→ **MATERIAL FOR THIS TASK**
___

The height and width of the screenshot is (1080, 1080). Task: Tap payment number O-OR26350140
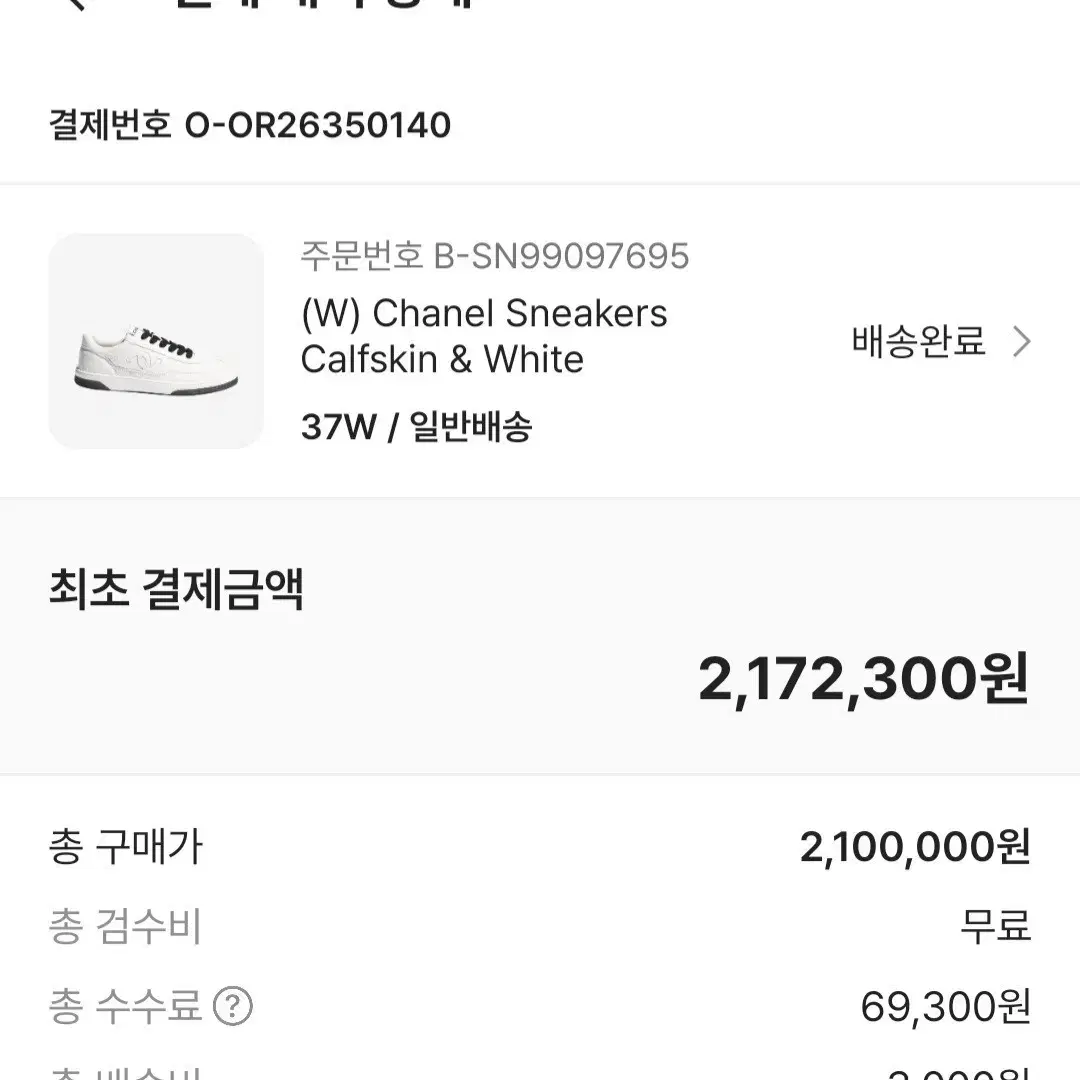pyautogui.click(x=250, y=126)
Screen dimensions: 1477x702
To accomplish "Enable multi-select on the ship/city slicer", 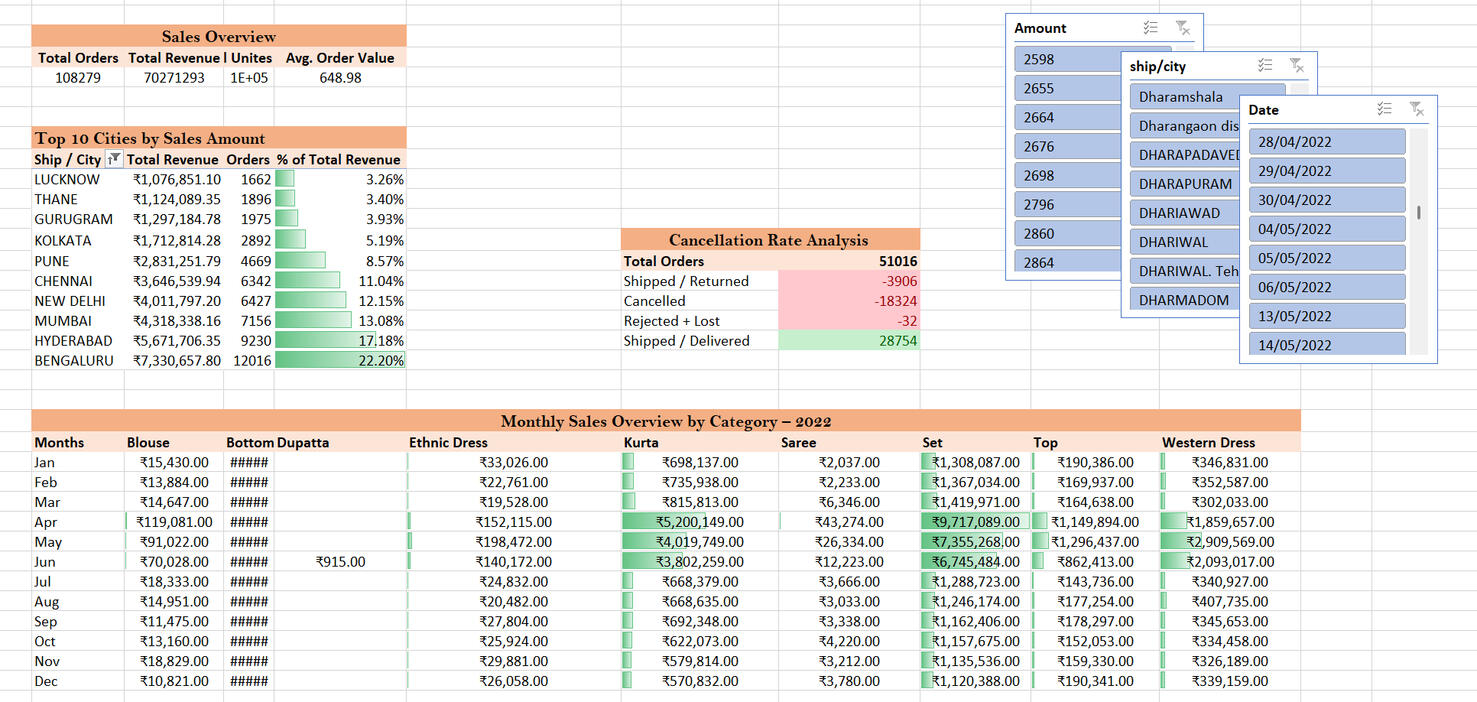I will coord(1265,66).
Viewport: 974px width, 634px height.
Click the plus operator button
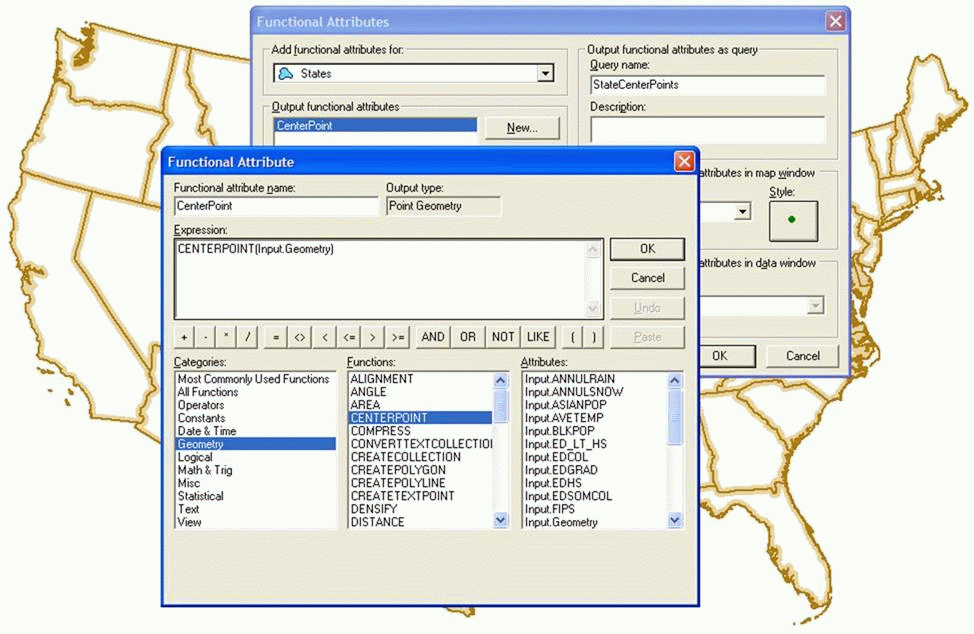coord(184,337)
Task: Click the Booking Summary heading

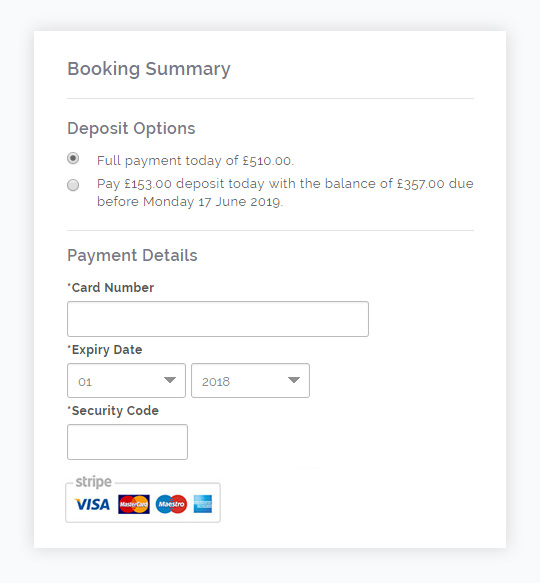Action: (x=149, y=69)
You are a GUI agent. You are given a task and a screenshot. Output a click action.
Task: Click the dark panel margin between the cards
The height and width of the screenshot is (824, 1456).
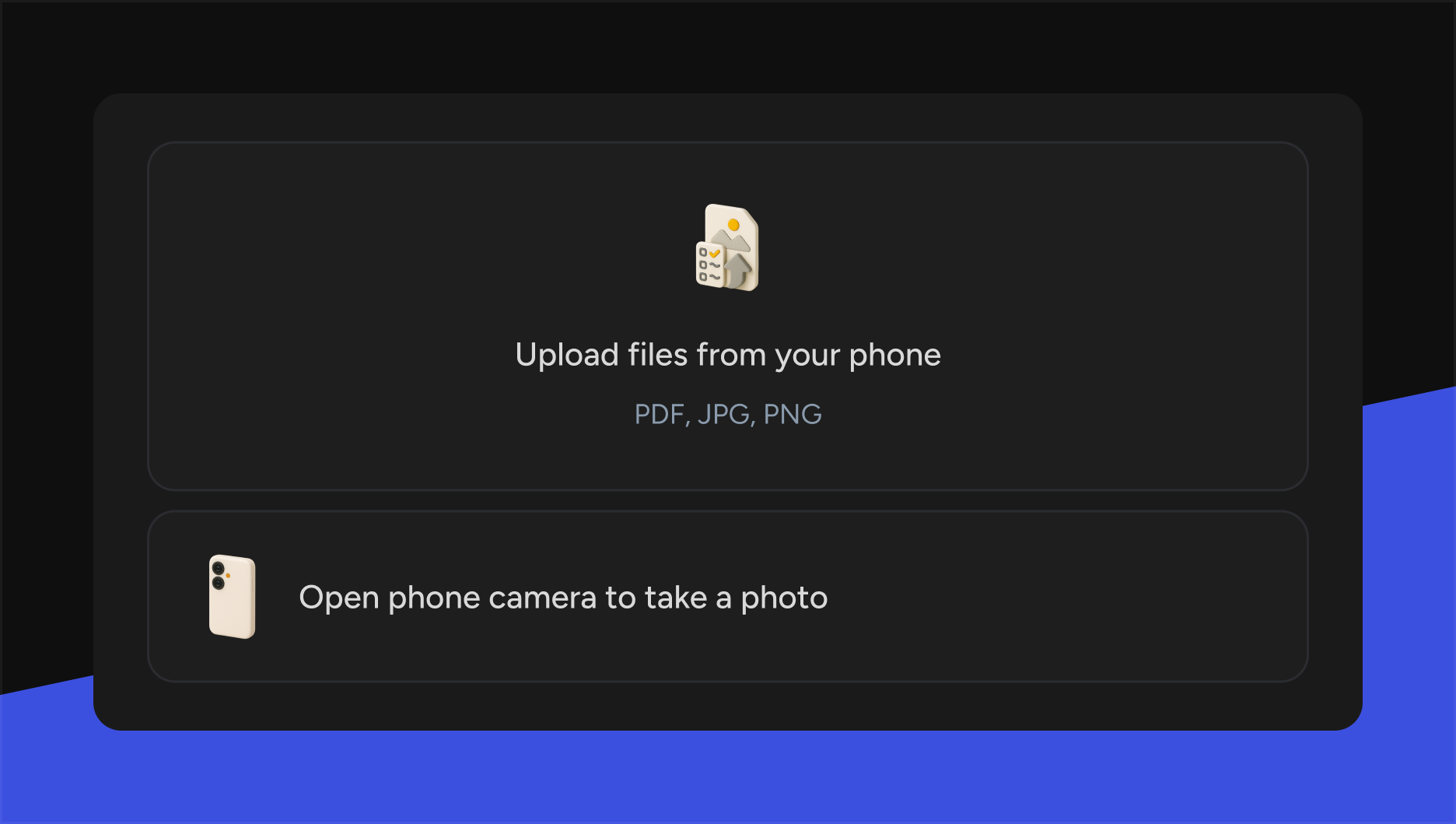pyautogui.click(x=728, y=500)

___

→ **EXERCISE DIRECTIONS**
Repeat exactly the lines from the one containing "You are a GUI" to the last line of the data above, both included, and write no pictures into the copy.

→ **ANSWER BOX**
You are a GUI agent. You are given a task and a screenshot. Output a click action.
Task: Click the dark panel margin between the cards
The height and width of the screenshot is (824, 1456).
pyautogui.click(x=728, y=500)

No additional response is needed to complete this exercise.